** start Material to process **
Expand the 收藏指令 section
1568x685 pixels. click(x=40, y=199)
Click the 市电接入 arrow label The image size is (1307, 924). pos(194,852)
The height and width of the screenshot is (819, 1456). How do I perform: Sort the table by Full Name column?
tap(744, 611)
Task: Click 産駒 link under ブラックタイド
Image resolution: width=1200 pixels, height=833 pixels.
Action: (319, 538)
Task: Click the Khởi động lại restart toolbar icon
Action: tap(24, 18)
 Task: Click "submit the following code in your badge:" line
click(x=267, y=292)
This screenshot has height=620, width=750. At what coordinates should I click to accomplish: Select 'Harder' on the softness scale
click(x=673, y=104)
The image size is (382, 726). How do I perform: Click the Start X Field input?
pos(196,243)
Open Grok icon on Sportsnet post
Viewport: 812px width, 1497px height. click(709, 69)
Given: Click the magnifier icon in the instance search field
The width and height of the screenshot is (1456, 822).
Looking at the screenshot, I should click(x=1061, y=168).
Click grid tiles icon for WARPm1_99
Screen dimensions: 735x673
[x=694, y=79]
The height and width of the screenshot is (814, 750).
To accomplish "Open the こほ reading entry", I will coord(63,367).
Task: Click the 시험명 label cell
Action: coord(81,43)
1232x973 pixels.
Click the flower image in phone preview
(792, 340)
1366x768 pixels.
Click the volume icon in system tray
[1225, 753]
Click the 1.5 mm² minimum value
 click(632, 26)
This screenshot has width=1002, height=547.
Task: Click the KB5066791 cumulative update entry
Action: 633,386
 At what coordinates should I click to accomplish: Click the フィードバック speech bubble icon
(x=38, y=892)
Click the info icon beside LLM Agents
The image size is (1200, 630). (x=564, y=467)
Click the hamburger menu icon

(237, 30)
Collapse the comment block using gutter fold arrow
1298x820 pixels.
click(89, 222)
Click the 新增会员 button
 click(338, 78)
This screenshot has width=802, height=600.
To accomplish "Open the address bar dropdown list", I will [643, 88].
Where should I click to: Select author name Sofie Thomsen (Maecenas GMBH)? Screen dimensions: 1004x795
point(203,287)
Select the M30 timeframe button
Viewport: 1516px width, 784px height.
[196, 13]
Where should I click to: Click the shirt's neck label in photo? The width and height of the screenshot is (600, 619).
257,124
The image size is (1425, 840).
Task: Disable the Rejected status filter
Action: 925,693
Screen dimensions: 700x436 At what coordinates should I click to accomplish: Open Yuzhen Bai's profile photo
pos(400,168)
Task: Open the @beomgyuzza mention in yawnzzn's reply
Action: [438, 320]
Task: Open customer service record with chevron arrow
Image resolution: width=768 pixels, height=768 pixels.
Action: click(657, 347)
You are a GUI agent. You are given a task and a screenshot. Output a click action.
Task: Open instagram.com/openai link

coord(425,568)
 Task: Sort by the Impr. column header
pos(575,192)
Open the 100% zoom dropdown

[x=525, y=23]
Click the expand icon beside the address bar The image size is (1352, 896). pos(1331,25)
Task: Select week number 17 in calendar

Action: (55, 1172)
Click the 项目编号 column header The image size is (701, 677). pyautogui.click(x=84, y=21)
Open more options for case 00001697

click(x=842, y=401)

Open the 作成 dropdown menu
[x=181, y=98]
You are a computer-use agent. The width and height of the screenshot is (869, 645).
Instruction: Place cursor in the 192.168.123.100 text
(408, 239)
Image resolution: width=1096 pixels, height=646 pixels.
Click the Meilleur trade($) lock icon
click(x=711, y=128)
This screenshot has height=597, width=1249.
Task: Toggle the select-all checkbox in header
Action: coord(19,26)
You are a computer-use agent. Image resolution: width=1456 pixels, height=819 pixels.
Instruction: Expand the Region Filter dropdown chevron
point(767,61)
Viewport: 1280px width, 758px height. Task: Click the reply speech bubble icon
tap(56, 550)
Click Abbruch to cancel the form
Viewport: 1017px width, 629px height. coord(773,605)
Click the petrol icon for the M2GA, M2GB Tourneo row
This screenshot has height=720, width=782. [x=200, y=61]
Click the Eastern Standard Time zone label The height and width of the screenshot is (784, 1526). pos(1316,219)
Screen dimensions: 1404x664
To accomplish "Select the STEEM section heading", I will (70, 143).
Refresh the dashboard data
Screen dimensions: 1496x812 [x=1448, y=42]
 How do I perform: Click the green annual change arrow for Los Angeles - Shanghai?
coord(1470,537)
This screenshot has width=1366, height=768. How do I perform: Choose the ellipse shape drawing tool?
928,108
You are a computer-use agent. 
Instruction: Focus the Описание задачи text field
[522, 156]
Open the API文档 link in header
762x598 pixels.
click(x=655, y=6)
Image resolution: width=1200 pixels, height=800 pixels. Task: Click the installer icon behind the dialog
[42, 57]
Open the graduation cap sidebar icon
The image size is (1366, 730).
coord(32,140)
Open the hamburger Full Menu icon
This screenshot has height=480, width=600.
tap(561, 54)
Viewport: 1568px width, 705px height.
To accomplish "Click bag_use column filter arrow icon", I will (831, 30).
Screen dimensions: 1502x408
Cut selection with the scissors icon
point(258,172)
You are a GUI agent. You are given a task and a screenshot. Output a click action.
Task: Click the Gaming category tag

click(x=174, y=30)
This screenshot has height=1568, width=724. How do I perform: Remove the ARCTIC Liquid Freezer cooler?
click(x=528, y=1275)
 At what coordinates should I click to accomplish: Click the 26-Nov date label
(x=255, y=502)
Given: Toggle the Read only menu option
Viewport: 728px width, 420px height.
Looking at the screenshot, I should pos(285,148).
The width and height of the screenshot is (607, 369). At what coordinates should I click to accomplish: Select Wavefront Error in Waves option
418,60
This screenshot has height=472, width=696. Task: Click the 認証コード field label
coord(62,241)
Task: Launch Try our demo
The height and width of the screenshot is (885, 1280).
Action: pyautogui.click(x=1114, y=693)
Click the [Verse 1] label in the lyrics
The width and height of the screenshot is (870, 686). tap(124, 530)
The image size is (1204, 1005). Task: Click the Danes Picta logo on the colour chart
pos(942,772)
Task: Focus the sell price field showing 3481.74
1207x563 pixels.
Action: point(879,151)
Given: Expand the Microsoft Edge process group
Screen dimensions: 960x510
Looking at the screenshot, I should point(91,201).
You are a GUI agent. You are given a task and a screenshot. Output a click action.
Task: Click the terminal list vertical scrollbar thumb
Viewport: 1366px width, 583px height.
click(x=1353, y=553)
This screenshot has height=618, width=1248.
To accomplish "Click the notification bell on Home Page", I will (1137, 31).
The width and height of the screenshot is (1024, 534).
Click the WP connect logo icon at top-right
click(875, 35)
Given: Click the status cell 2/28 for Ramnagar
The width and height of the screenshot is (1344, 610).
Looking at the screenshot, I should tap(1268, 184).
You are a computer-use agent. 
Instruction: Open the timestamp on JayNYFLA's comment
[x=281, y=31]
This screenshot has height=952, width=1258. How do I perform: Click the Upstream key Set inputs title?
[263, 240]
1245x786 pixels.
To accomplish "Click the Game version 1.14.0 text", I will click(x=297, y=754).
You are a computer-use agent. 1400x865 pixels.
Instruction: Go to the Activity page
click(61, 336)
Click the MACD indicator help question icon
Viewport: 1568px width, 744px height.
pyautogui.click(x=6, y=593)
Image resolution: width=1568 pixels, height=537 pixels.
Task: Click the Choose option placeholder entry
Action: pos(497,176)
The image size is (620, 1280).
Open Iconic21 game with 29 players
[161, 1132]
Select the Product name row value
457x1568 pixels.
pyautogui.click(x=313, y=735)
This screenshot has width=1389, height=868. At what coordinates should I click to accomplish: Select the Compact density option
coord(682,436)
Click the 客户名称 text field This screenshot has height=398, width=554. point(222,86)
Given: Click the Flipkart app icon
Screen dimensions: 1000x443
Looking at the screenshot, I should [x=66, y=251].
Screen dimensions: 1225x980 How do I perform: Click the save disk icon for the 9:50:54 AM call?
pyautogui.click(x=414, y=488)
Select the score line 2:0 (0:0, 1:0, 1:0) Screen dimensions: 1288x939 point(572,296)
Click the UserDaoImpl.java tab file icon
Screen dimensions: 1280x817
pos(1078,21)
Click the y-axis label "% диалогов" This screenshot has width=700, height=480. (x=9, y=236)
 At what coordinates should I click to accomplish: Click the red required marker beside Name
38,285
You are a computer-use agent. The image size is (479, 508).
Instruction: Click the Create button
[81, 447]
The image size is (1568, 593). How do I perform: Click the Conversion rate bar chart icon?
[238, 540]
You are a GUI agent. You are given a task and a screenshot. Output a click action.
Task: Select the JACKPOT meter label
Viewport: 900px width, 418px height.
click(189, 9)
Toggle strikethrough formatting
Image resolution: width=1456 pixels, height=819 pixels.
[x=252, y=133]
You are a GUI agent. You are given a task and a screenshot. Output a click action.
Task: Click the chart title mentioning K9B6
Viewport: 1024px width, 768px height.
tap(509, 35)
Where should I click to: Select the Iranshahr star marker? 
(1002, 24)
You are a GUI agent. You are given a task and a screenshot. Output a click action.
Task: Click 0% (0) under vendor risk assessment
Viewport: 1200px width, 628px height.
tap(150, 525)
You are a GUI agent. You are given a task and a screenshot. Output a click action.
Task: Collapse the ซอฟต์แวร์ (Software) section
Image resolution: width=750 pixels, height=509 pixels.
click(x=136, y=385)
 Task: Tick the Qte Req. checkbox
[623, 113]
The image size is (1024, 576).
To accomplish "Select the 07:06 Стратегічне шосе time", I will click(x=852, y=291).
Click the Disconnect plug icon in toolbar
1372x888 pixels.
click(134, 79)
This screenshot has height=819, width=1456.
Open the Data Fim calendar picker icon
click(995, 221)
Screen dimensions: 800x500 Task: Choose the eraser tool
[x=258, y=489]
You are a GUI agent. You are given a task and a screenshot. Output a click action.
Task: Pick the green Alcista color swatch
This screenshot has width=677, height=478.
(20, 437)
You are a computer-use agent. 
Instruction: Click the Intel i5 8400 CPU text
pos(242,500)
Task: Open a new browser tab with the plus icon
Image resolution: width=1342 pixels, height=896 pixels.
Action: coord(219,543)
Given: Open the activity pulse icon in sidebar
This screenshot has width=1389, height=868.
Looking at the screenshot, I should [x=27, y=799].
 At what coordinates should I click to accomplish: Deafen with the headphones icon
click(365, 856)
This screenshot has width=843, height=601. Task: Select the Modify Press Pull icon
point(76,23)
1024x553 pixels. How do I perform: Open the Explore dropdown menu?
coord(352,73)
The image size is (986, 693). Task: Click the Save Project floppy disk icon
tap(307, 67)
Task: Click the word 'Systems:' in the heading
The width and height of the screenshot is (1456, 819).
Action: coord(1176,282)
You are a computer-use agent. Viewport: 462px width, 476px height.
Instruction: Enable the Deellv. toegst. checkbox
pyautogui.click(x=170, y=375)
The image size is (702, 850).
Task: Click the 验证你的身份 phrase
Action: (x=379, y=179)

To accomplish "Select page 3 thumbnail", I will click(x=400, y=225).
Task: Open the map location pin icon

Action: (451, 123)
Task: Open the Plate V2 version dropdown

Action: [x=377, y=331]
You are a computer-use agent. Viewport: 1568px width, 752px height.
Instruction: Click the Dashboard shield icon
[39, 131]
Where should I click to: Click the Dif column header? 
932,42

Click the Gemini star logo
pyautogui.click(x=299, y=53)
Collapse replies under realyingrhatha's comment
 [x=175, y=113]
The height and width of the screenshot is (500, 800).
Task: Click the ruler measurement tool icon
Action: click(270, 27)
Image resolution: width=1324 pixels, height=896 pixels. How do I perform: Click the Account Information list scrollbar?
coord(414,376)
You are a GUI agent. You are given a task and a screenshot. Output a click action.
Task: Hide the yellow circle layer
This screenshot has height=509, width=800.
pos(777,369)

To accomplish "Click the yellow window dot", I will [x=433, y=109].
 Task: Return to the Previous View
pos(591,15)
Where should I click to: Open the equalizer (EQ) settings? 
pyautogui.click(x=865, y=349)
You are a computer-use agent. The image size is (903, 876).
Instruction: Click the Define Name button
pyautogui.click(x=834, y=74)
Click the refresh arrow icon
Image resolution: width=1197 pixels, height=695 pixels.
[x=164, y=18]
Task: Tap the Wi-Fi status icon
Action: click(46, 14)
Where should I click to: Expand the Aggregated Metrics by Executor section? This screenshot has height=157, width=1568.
** end Material to process **
*Do this*.
Can you copy the listing verbatim, from its first line through the line that contains "tap(744, 611)", with both of those lines included?

*Exercise answer*.
Expand the 收藏指令 section
1568x685 pixels. click(x=40, y=199)
Click the 市电接入 arrow label The image size is (1307, 924). pos(194,852)
The height and width of the screenshot is (819, 1456). How do I perform: Sort the table by Full Name column?
tap(744, 611)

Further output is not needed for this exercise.